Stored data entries

----------------

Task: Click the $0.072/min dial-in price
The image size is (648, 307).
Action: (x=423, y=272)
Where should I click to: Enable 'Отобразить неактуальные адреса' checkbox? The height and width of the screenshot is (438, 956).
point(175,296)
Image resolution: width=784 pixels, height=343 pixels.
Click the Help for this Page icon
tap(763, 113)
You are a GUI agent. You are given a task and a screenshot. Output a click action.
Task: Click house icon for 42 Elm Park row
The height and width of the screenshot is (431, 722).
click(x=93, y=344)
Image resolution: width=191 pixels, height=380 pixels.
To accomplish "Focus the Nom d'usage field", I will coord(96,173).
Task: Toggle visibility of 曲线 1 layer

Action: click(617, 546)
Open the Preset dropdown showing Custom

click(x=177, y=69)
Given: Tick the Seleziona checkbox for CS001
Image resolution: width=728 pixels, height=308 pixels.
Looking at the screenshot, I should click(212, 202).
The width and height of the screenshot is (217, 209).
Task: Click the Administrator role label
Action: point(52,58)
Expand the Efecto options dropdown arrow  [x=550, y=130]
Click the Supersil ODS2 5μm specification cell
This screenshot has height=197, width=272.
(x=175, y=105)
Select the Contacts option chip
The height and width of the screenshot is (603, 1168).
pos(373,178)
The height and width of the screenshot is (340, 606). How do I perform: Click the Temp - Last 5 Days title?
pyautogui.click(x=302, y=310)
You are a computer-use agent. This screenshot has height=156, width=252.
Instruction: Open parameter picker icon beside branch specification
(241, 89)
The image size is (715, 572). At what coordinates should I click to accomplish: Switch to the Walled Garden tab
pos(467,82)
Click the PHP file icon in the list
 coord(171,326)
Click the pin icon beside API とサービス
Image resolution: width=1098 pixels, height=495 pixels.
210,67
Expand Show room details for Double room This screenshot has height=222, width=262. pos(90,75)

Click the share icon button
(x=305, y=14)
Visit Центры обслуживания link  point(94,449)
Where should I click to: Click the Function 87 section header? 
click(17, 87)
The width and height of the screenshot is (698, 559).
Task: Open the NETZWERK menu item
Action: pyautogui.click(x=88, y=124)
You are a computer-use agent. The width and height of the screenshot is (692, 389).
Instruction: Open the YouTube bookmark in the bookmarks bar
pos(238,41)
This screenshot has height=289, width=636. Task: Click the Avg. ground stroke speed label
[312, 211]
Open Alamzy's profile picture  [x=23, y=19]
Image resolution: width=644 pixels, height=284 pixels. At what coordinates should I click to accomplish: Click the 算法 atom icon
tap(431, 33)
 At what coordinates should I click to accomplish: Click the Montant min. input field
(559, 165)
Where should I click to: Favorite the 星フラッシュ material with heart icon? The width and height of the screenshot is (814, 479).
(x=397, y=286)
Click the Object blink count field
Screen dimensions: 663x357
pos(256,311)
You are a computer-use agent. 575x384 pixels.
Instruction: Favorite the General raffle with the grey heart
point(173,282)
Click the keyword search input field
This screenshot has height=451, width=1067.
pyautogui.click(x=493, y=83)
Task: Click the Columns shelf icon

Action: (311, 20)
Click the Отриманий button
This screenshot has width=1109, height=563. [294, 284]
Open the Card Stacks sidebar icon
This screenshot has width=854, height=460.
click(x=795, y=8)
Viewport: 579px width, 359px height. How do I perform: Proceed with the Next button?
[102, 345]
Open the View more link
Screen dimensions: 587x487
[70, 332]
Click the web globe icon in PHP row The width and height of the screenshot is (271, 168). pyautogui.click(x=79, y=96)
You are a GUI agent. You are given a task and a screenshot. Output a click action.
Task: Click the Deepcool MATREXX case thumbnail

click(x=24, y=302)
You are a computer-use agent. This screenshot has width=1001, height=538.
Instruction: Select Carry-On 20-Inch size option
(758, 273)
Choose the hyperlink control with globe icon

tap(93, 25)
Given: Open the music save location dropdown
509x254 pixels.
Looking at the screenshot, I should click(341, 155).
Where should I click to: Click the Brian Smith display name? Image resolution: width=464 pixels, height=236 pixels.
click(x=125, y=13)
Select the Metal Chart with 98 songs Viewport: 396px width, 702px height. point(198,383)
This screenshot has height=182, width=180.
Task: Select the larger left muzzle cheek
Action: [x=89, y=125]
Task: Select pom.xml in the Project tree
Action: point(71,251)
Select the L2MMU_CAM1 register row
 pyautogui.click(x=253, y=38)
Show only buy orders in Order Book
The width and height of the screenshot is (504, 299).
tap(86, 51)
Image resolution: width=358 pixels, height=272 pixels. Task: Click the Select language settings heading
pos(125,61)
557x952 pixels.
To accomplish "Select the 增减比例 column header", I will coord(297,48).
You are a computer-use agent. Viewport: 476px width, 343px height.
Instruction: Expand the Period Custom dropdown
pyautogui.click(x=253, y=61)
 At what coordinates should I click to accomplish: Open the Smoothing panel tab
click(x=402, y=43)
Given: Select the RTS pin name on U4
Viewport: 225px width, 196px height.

----------------

The problem: Please copy each line of the entries in which the word "agent" shows up.

Problem solution:
You are a GUI agent. You are given a task and a screenshot. Output a click action.
You are a computer-use agent. This screenshot has height=156, width=252.
You are a computer-use agent. The width and height of the screenshot is (692, 389).
You are a computer-use agent. 575x384 pixels.
You are a GUI agent. You are given a task and a screenshot. Output a click action.
You are a computer-use agent. This screenshot has width=1001, height=538.
You are a computer-use agent. Viewport: 476px width, 343px height.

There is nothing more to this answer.